Transect Day 2
Today was boot camp for a conservation worker in Madagascar. Omigod! Cannot believe I made it through in one piece. It didn’t rain today, for which I am incredibly grateful, but I spent 7:30 to 3:45 in the field, following this third transect. Phil came down with a bad stomach bug yesterday and had to stay behind at camp while the 14 of us—2 ‘animateurs’, 2 brush-cutters/trail heads, 1 tree specialist, 8 porters/transect aides and I—started the mission without him. Poor thing! We’re all worried about him.
The two animateurs are university-educated and so speak French. All others speak Malagasy with me and I struggle to ask them questions about the local uses of native trees we come across and medicinal plants they point out. Anita is the only other female but out here in the field we’re all mitovy [comrades, maybe]. That’s different from the division of labor and company I have grown accustomed to in Voloina. All the men in the team are eager to help, share their scavenged sugar cane [fary] with me, even prepare it with their machetes so that I don’t have to use my teeth to strip off the outer layer. They encourage me to try new edible plants when we come across them. I tried the seedy fruit of the lingosa plants that cover the slopes that were once farmed and now are being reclaimed by opportunistic, fast-growing plants. They have a pretty ginger-like flower that stems from their base and produces red seed pods that you break open to eat the black seed surrounded by white, stringy flesh. They’re bitter and tangy. The guides say lemurs like to eat them—well, the lemurs can have mine! Yuck!

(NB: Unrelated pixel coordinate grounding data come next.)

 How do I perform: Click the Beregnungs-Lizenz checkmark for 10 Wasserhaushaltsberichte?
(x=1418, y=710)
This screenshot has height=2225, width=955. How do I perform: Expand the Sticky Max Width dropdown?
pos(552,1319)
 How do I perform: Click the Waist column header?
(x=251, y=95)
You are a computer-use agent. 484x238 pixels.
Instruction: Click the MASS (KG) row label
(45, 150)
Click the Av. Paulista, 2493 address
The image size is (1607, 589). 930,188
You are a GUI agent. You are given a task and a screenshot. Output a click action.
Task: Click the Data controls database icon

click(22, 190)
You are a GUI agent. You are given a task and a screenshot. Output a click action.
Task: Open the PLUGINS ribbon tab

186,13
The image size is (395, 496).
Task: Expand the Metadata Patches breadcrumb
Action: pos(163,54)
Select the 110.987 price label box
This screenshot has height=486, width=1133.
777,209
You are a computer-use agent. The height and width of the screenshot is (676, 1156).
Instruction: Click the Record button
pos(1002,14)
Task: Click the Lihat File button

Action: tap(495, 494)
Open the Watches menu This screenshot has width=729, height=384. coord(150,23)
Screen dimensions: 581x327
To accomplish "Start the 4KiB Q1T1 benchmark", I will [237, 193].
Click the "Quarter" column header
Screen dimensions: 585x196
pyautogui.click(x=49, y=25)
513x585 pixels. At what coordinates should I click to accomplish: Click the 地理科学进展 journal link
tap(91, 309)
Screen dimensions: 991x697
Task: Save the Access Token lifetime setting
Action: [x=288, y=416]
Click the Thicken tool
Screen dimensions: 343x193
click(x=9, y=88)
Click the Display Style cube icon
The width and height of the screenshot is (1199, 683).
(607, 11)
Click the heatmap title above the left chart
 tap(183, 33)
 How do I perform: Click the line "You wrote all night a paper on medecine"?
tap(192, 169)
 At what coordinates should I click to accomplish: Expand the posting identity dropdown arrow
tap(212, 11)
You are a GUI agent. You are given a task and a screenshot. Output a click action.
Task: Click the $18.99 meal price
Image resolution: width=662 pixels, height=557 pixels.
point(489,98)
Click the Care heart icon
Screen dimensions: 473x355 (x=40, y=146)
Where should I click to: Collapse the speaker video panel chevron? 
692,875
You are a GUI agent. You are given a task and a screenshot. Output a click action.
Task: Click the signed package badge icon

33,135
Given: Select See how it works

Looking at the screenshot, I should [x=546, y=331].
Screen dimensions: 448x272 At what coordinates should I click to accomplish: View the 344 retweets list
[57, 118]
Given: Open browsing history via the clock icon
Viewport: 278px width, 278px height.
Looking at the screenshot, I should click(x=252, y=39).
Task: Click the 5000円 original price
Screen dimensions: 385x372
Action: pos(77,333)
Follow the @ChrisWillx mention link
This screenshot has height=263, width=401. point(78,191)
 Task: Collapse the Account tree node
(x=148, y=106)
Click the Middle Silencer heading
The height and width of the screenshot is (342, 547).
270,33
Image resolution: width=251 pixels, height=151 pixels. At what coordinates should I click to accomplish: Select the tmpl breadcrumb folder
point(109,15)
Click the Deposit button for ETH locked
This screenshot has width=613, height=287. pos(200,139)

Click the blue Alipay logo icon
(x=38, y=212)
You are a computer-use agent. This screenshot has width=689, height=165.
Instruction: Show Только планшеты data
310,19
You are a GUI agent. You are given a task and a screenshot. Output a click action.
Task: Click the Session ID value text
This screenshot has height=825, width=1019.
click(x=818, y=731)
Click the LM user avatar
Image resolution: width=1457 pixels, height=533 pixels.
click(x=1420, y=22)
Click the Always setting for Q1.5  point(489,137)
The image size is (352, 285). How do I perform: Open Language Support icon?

We hiked along the transect all day, confirming our position with a topographic map, GPS, and compass. Covered about ¼ of the total transect and couldn’t do a single tree inventory because we didn’t encounter intact forest until the end of the day, despite the fact that all the area we covered lies inside the Makira boundaries. I was amazed that even on the practically vertical slopes we scaled, following the transect course, farmers have integrated manioc, banana trees, vanilla orchards, and orange/citrus trees into the land where primary forest once stood. At least it’s integrated non-monoculture farming, but it meant we GPS’d our positions along the transect but didn’t get any real tree surveying done. We did eventually arrive at the forest boundary, marked it, and will return tomorrow. Walked back to camp along the valley floor past little ravinala huts and through rice paddies, wading through streams when we came to them and cleaning the thick mud from our feet. Whereas the way to the forest boundary along the transect involved 5 and ½ hours of hacking vegetation with machetes on steep, muddy slopes, the walk back through the valley took about 1 and a half hours.
Tomorrow should be all dense forest trekking with our supplies in tow until we find a good camp. I don’t know how the porters do it! Those who carry our packs have it bad enough. Many walk with heavy sacks of rice tied to bamboo poles that they balance on one shoulder, walking along the slippery trails with their load. No wonder they have such muscular builds. It’s a lot of wear and tear on a body, though. Every bit of me aches and this is just the first day with good weather. I wish I had a real pillow to sleep on tonight instead of some clothes stuffed in my tent bag. Mmmm. That would be nice. Maybe I’ll have a Trader Joe’s fruit leather for dessert tonight and that will make me feel better.
There are six porters sitting in a circle around a candle shedding dim light on the ground tarp, playing with the deck of miniature cards I offered them when we returned to camp this afternoon. They’ve been playing for the last two hours—it has gotten dark in the meanwhile. Glad the cards are bringing so much pleasure in a tent in the middle of the forest in Madagascar. I sure loved playing cards with that deck with Dad when I was little and we were on trips. Tonight I am grateful for my headlamp from REI and my Buzz-Off mosquito-repelling socks. Yesterday as we made camp I was ever so grateful to have Mom’s L. L. Bean raincoat. I felt bad taking it off, but now I am sure glad I did!
Today I saw this amazing tree that flowers in big beautiful red and pink clumps along its trunk. Have never seen a tree with flowers along the trunk—even cooler than the tree with nasty thorns covering its bark that I saw in the DC botanic gardens and then recognized today in the rainforest. The trunk-flowering tree’s Malagasy name sounds like ombilahala. I remember it because omby means cow and hala sounds like challah, the bread I used to eat at Brandeis on holy days. The flowers occur in compound balls that remind me of challah loaves for some reason and are the color of cows’ tongues. I’ll do anything to remember all the Malagasy tree names that are thrown at me during the day. Sometimes my associations are a tad far-fetched… Over and out for today!